Recommended Pattern for Salesforce UIs

For enterprise applications, a single schema envelope works best.

Example:

{
"type": "object",
"additionalProperties": false,
"properties": {
"tldr": { "type": "string" },
"executiveSummary": { "type": "string" },
"narrative": { "type": "string" },
"keyPoints": {
"type": "array",
"items": { "type": "string" }
},
"actionItems": {
"type": "array",
"items": {
"type": "object",
"properties": {
"action": { "type": "string" },
"priority": {
"type": "string",
"enum": ["Low", "Medium", "High", "Critical"]
}
},
"required": ["action", "priority"]
}
}
},
"required": ["tldr", "executiveSummary", "narrative"]
}

Benefits:

  • deterministic parsing
  • one AI call per UI page
  • reusable LWC renderers
  • clean storage in Salesforce records

Narrative Types and Token Consumption

Different narrative structures have very different token profiles.

High token usage

  • freeform narrative
  • rationale explanations
  • large tables

Medium token usage

  • action items
  • decision matrices
  • FAQs

Low token usage

  • TL;DR
  • bullet points
  • timelines

Tables are the largest token risk because tokens scale with:

rows × columns × value length

Always limit rows in prompts.


Why max_tokens Must Always Be Set

The OpenAI API does not automatically enforce safe output limits for your application.

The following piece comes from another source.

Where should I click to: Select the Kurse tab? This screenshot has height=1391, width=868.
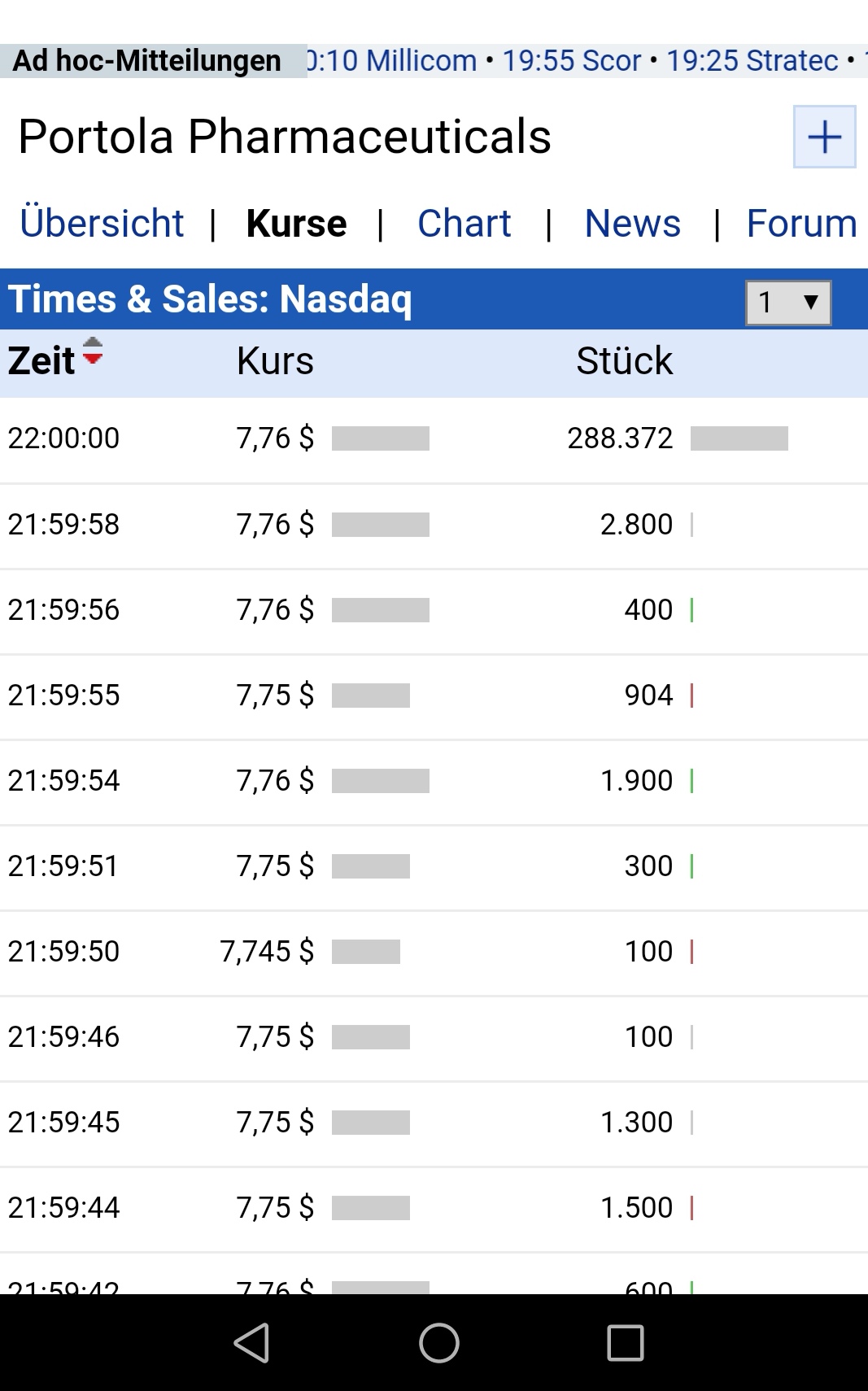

If your prompt invites expansion, the model will continue generating until it hits internal limits.

This can cause:

  • truncated JSON
  • incomplete objects
  • Salesforce callout timeouts
  • unexpected cost spikes

Production rule

Always set max_tokens.

Example:

{
"model": "gpt-5",
"max_tokens": 1200,
"input": [...],
"text": {
"format": {
"type": "json_schema",
"schema": { }
}
}
}

Treat max_tokens the same way you treat Salesforce governor limits.


Key Design Principles for Architects

  1. Treat AI responses as schema contracts, not free text.
  2. Keep narratives short for UI, longer for exports.
  3. Make tables optional.
  4. Limit bullets and lists.
  5. Always set max_tokens.

In practice:

Narrative design is cost design.

The structure you request directly determines runtime cost, latency, and reliability.


Final Take

If you’re building Salesforce + OpenAI solutions, stop thinking:

“Prompt returns text.”

Start thinking:

“Prompt returns a schema contract.”

Once you adopt that mindset, narrative types become predictable, reusable UI components instead of brittle AI text blobs.